There's nothing particularly complex in the implementation of oio::into_read_from_file
; read and seek are mostly calling the functions provided by the incoming File type. The tricky part is about the correct handling of seek and range: seeking to the right side of the range is allowed, and this will not cause an error, and reading will only return empty, but seeking to the left side of the range is illegal, and the Reader must return InvalidInput
for proper upper-level handling.
Interesting history: there was an issue in the initial implementation of this part, discovered during fuzz testing.
Services s3
S3 is an HTTP-based service, and opendal provides a lot of HTTP-based wrappers to help developers reuse logic; they only need to build a request and return a well-constructed Body.
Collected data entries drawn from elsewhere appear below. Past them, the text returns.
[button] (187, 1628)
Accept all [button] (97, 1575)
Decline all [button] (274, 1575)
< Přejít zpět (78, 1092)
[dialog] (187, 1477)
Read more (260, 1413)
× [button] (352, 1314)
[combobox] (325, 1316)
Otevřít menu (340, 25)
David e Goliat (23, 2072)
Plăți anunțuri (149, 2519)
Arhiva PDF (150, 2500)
OpenDAL Raw API encapsulates a set of reqwest-based interfaces, and the HTTP GET interface returns a Response<IncomingAsyncBody>
:
pub struct IncomingAsyncBody {
inner: oio::Streamer,
size: Option<u64>,
consumed: u64,
chunk: Option<Bytes>,
}
The stream contained in this body is the bytes stream returned by reqwest, and opendal implements content length checks and read support on this basis.
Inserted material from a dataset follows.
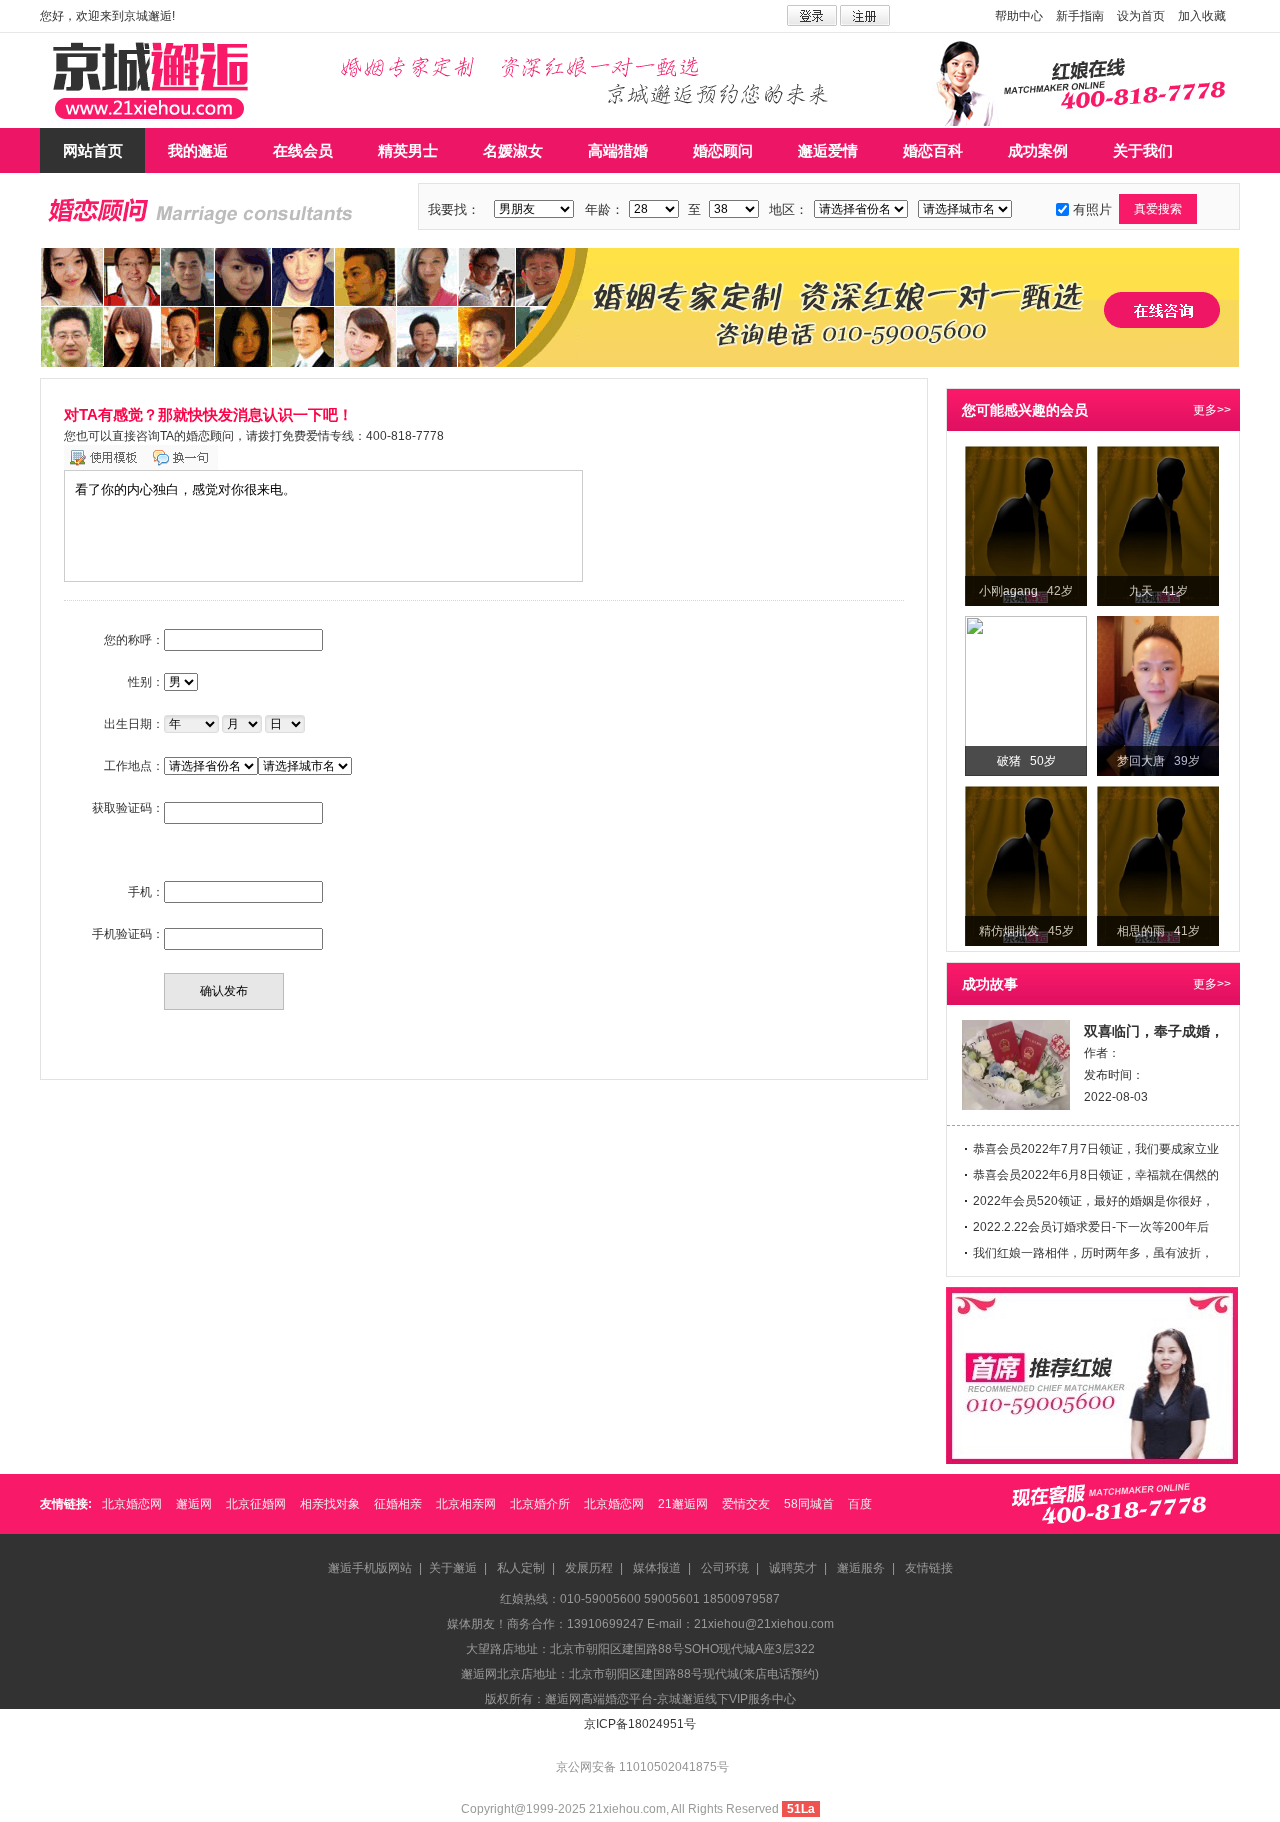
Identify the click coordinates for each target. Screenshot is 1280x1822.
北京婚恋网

Here's an extra note about a small pitfall with reqwest/hyper: reqwest and hyper do not check the returned content length, so an illegal server may return a data volume that does not match the expected content length instead of an error, leading to unexpected data behavior. OpenDAL specifically added checks here, returning ContentIncomplete
when data is insufficient and ContentTruncated
when data exceeds expectations, avoiding users receiving illegal data.
Conclusion
This article introduces from top to bottom how OpenDAL implements data reading:
- Operator is responsible for exposing user-friendly interfaces
- Layers are responsible for completing the capabilities of the services
- Services are responsible for the specific implementation of different services
Throughout the entire chain, OpenDAL adheres as much as possible to the principle of zero cost, prioritizing the use of native service capabilities, then considering simulation through other methods, and finally returning unsupported errors. Through this three-tier design, users don't need to understand the details of the underlying service, nor do they need to integrate different service SDKs to easily call op.read(path)
to access data in any storage service.
This is: How OpenDAL read data freely!